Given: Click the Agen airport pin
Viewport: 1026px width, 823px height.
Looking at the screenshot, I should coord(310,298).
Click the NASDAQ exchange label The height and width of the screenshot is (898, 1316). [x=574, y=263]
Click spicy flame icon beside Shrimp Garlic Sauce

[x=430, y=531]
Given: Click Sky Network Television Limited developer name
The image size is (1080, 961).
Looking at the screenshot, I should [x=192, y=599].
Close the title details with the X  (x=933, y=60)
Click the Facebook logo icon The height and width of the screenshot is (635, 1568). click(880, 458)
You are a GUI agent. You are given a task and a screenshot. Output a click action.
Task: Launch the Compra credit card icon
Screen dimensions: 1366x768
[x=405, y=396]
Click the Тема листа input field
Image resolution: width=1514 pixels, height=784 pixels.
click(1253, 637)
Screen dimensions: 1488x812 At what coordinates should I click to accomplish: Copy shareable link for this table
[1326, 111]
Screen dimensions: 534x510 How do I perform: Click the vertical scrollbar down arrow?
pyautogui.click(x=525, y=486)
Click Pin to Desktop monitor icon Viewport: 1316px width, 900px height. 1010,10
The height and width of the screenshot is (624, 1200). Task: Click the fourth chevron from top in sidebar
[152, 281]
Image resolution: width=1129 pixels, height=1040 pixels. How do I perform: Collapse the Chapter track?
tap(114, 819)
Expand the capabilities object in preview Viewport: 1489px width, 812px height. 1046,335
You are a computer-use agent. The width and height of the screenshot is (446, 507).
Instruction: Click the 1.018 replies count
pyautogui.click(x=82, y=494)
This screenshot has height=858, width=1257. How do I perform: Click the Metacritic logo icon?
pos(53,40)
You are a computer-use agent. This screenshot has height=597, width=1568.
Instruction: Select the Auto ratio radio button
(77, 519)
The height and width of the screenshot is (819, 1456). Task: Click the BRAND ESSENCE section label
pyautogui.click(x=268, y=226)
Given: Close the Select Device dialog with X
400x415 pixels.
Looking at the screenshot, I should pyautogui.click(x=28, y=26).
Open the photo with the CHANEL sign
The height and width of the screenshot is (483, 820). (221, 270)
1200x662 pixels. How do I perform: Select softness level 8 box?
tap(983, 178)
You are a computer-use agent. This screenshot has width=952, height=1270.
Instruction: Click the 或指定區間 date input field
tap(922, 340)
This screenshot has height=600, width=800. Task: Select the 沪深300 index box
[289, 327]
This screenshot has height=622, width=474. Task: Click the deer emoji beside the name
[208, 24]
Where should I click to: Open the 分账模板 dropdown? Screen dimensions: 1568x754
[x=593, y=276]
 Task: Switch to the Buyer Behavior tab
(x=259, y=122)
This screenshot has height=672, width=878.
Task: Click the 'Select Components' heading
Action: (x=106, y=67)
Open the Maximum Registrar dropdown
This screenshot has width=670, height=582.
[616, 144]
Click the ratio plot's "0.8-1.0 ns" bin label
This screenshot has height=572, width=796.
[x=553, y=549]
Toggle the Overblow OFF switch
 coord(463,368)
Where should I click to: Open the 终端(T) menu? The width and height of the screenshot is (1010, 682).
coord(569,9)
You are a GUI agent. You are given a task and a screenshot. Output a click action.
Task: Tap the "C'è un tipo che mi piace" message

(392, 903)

_ _ _ _ _ _ _

## Problem to work on
Return only the lines from the beginning of the material up to and including the line with "Click the Тема листа input field", exactly as written.

## Answer space
Given: Click the Agen airport pin
Viewport: 1026px width, 823px height.
Looking at the screenshot, I should coord(310,298).
Click the NASDAQ exchange label The height and width of the screenshot is (898, 1316). [x=574, y=263]
Click spicy flame icon beside Shrimp Garlic Sauce

[x=430, y=531]
Given: Click Sky Network Television Limited developer name
The image size is (1080, 961).
Looking at the screenshot, I should [x=192, y=599].
Close the title details with the X  (x=933, y=60)
Click the Facebook logo icon The height and width of the screenshot is (635, 1568). click(880, 458)
You are a GUI agent. You are given a task and a screenshot. Output a click action.
Task: Launch the Compra credit card icon
Screen dimensions: 1366x768
[x=405, y=396]
Click the Тема листа input field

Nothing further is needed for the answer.